By Franz-Stefan Gady
Probably not, as one expert recently told The Diplomat.
This month, China and Russia signed a memorandum stipulating that the two countries would not conduct cyberattacks against each other and that they also would jointly thwart technology that could potentially ”destabilize the internal political and socio-economic atmosphere,” “disturb public order” or “interfere with the internal affairs of the state,” the Wall Street Journal reported.
Additionally, Beijing and Moscow agreed on closer cooperation in combating cybercrime, and joint efforts to improve critical information infrastructure protection in both countries. According to one expert “perhaps 70 percent” of the language in the document has been directly taken from a previous agreement worked out under the auspices of the Shanghai Cooperation Organization.

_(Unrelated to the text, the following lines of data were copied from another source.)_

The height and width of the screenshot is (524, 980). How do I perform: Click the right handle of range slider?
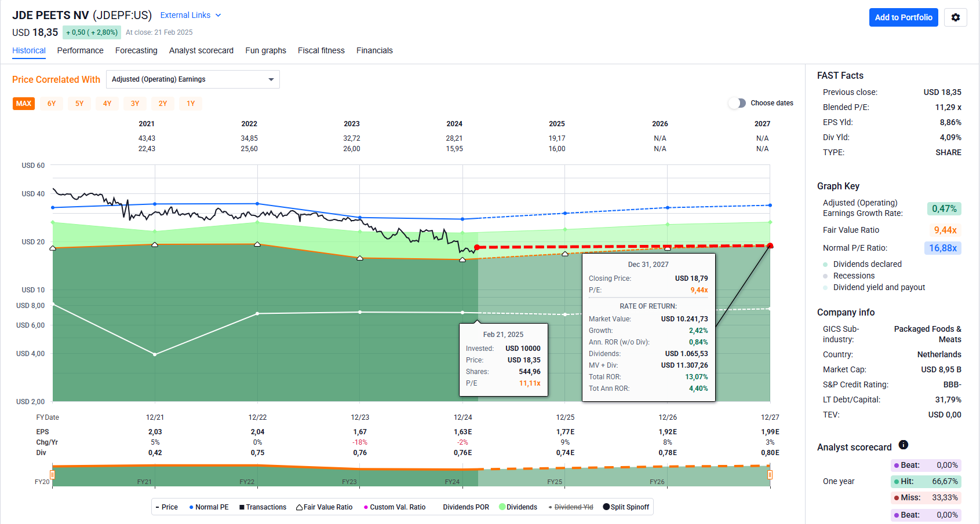tap(770, 475)
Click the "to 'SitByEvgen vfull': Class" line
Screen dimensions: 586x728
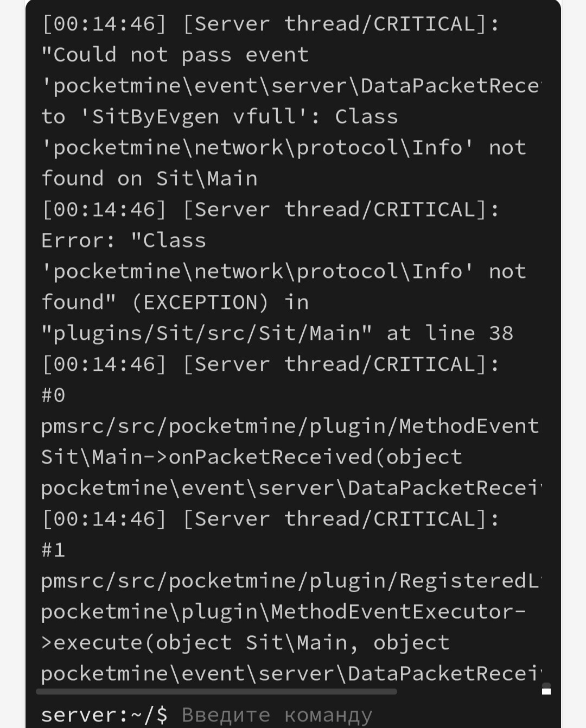(x=220, y=117)
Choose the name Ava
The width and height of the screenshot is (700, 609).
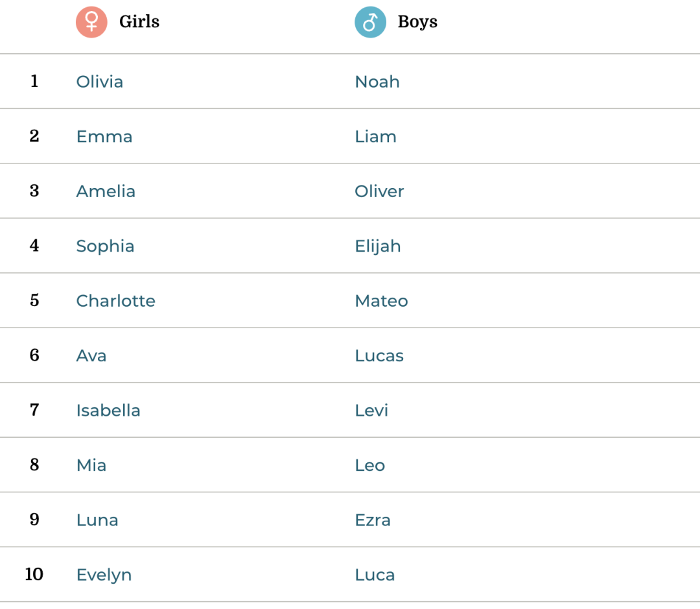(91, 356)
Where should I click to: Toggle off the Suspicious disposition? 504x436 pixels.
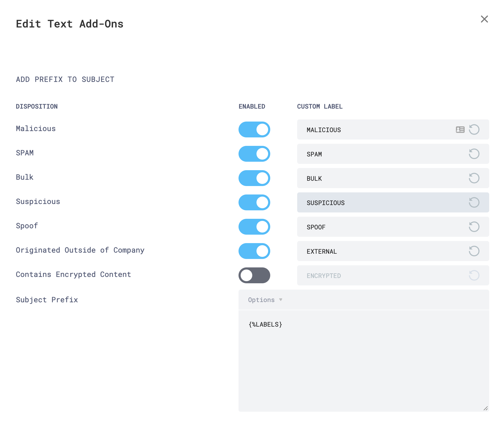point(254,202)
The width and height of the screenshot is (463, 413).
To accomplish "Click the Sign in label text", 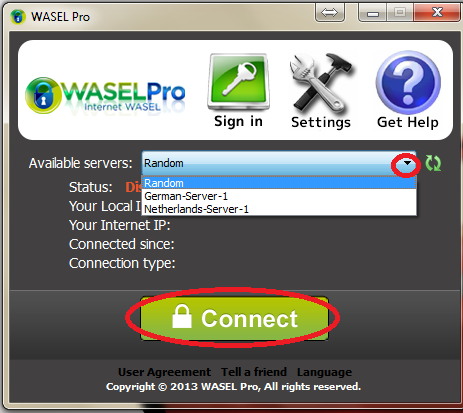I will (x=238, y=121).
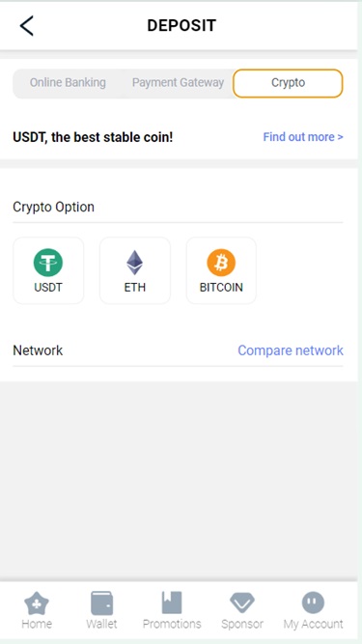Screen dimensions: 362x644
Task: Click the Promotions bookmark icon
Action: (172, 602)
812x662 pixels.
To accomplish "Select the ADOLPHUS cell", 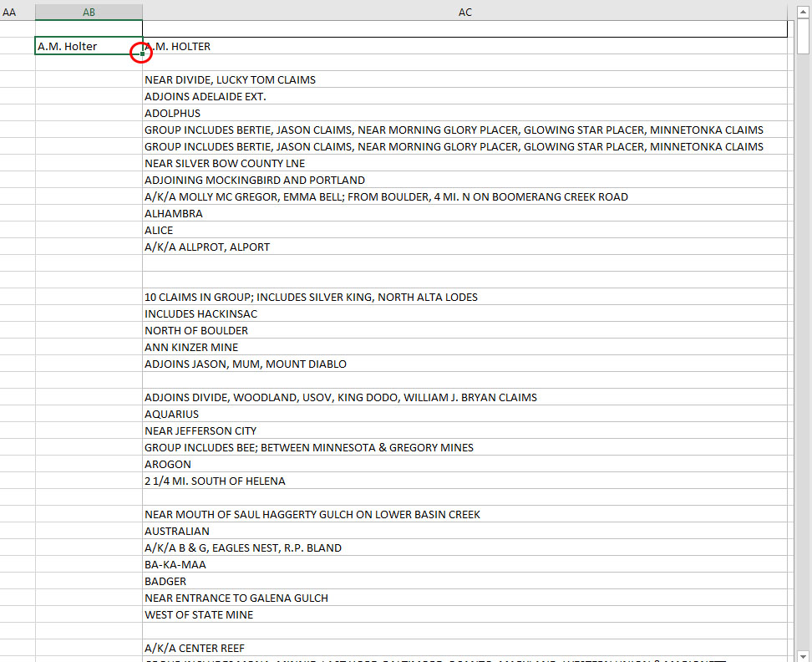I will pyautogui.click(x=173, y=114).
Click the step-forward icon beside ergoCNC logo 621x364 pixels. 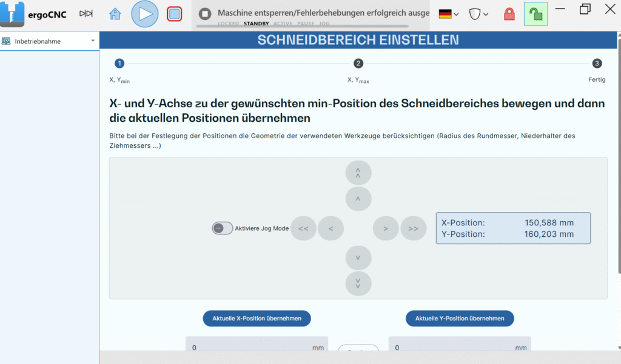(87, 13)
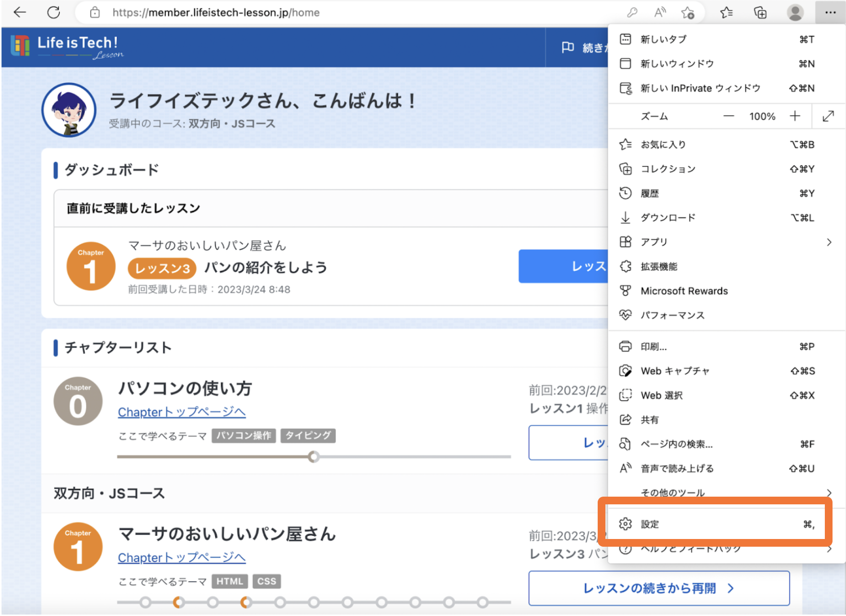
Task: Click the user profile avatar icon
Action: pyautogui.click(x=795, y=13)
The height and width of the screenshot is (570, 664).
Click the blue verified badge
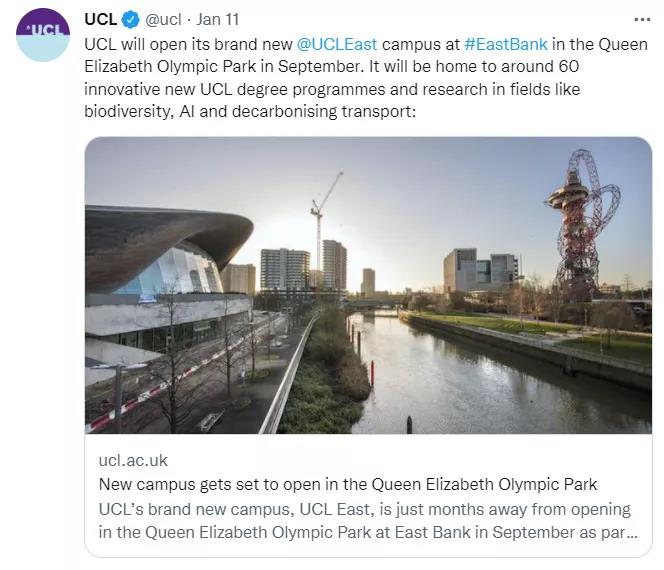pos(131,20)
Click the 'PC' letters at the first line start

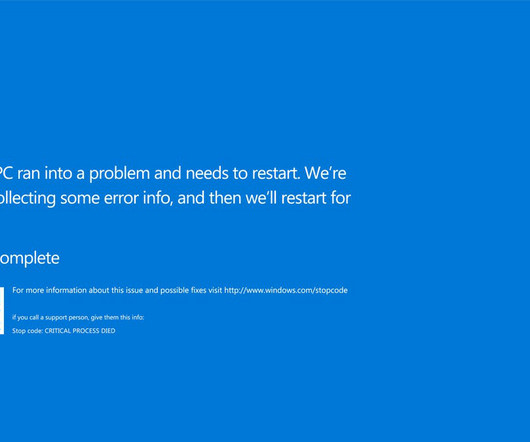pyautogui.click(x=6, y=173)
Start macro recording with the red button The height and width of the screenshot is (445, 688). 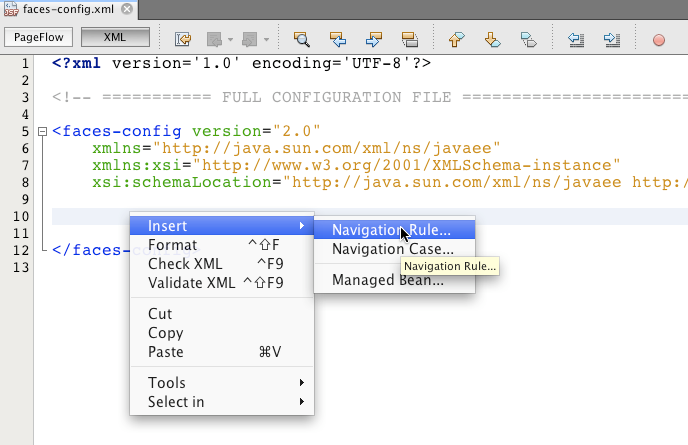coord(659,40)
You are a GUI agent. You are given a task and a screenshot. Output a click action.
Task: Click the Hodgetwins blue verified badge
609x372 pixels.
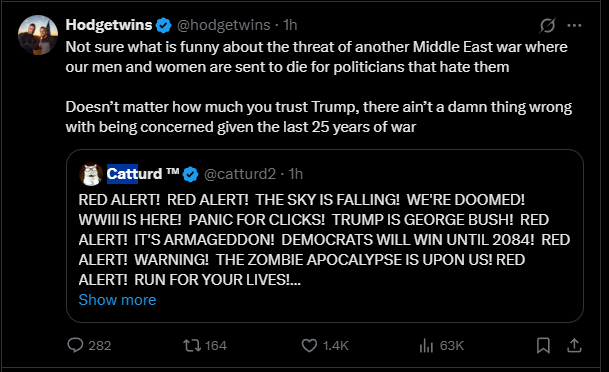tap(164, 26)
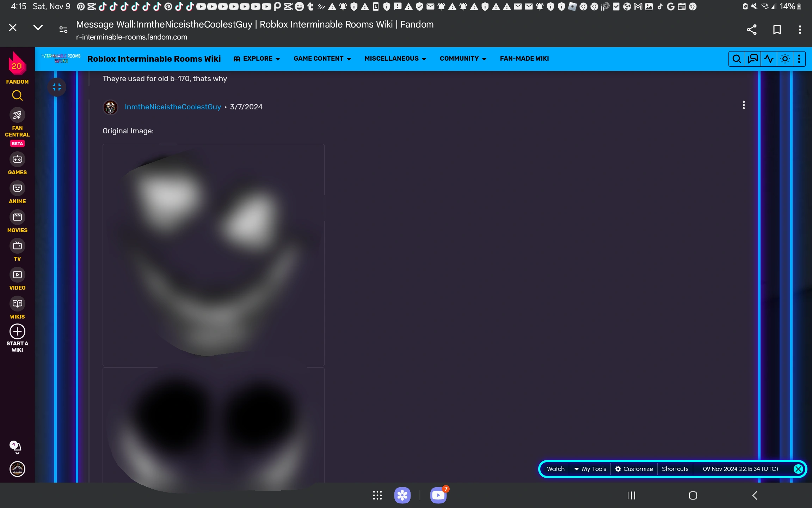
Task: Collapse the full-width content view toggle
Action: coord(57,87)
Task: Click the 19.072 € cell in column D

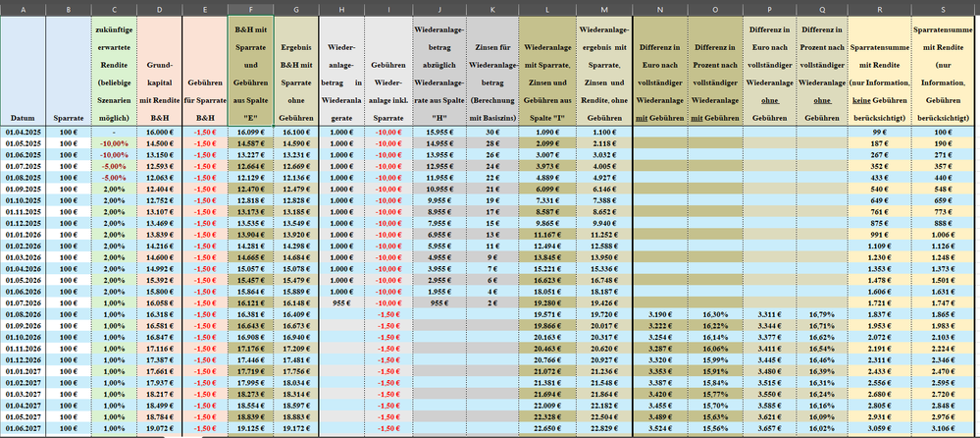Action: [159, 428]
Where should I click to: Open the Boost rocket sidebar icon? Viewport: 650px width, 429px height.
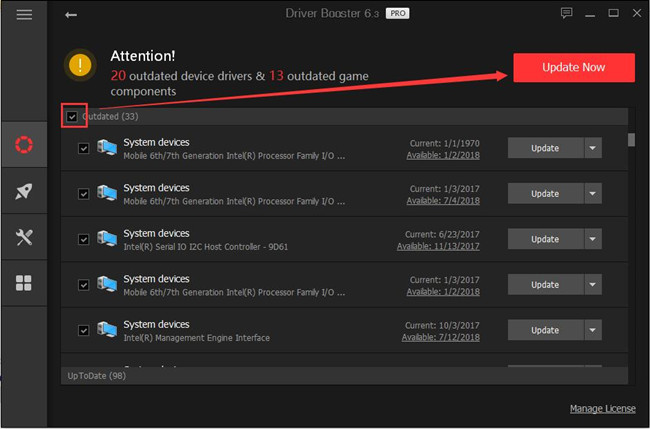[x=24, y=191]
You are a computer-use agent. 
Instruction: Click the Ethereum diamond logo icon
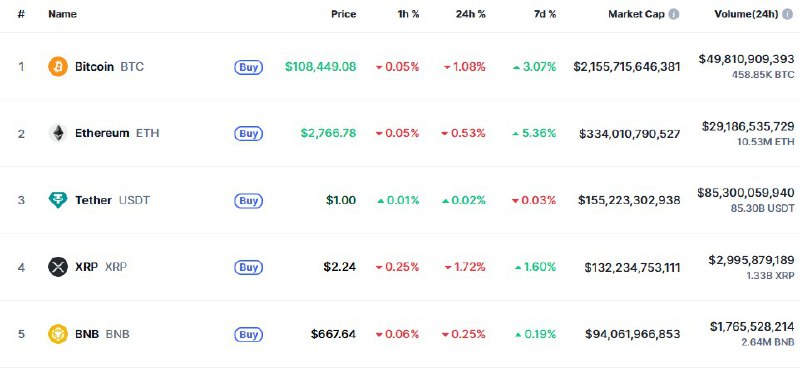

For China, this is yet another step to promote its concept of Internet Sovereignty – a concept in direct opposition to the West’s idea of Internet freedom. Indeed, the Chinese Communist Party leadership sees the Western idea of Internet freedom as tantamount to Western “cyber-hegemony.”
As I have written here, Western cyber-hegemony is perceived to constitute a real danger to the stability of Chinese society and more importantly a threat to one-party rule in the People’s Republic. For China — despite high profile and much publicized international cyber-espionage cases — domestic considerations in cyberspace are paramount.